Copy out, word for word, the stretch of the data below from the line containing "Given: Click the" through the line containing "Looking at the". Leave the pictures out of your copy.

• **Dataset**
⁂
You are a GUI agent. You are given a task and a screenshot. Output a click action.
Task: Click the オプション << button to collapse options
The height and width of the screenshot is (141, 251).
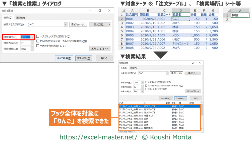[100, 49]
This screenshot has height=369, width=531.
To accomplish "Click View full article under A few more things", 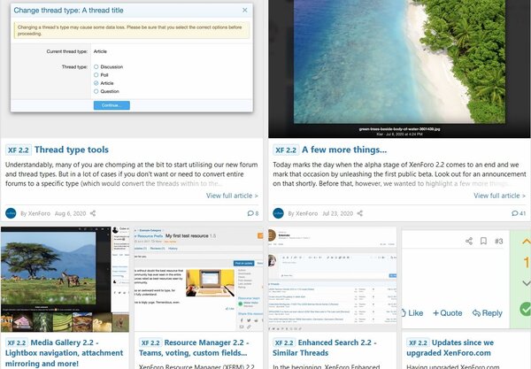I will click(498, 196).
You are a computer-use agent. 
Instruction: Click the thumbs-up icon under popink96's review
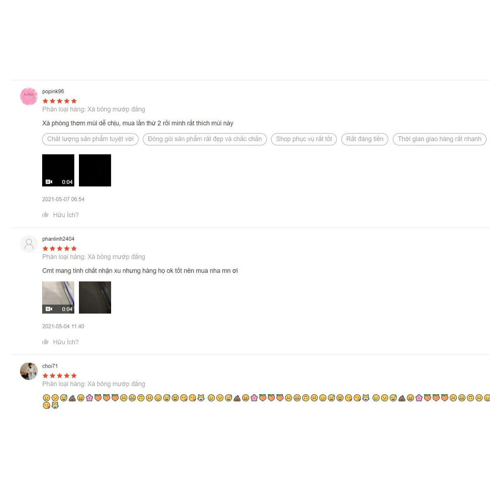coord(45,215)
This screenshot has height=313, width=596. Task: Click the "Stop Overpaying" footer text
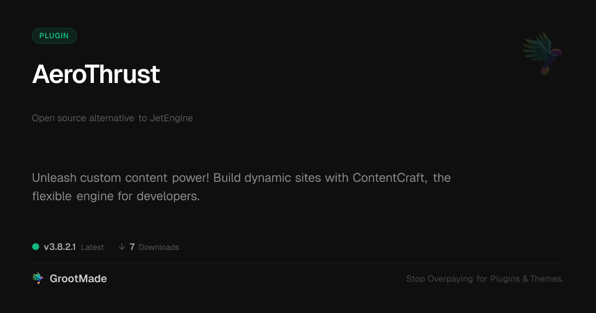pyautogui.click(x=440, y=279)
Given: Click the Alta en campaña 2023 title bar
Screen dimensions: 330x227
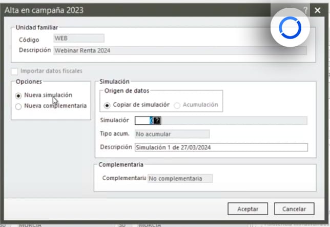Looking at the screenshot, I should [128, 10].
⁂
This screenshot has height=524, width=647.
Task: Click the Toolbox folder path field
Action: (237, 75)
⁂
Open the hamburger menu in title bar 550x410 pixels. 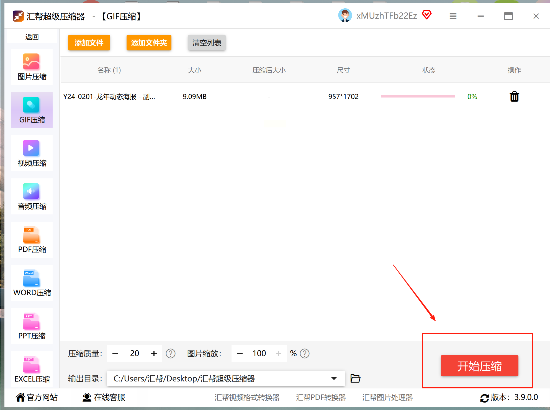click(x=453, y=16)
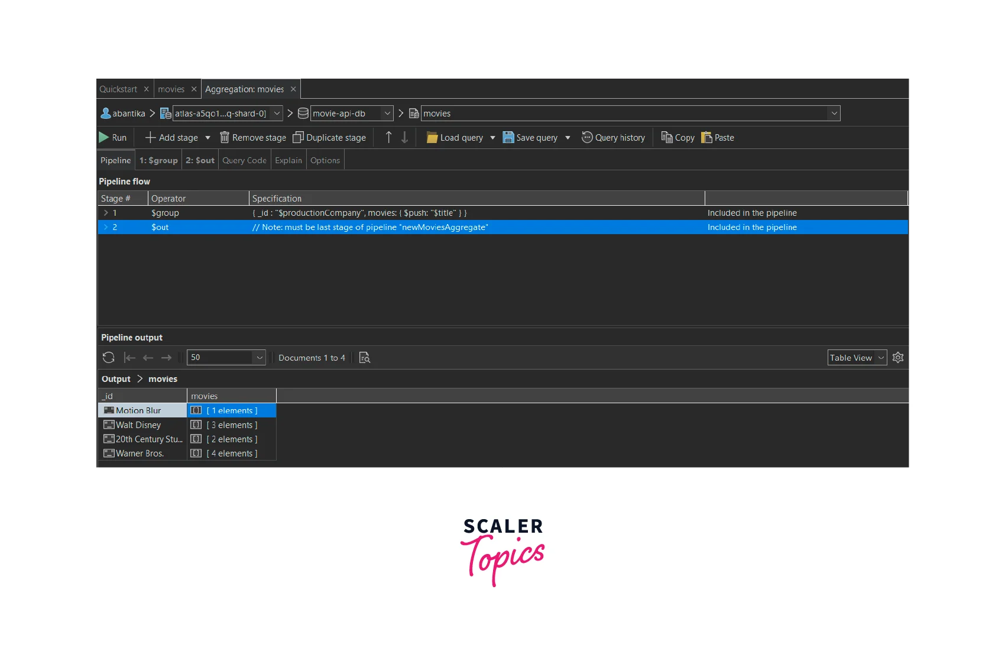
⁂
• **Task solution**
Given: Click the Alta en campaña 2023 title bar
Screen dimensions: 330x227
Looking at the screenshot, I should [128, 10].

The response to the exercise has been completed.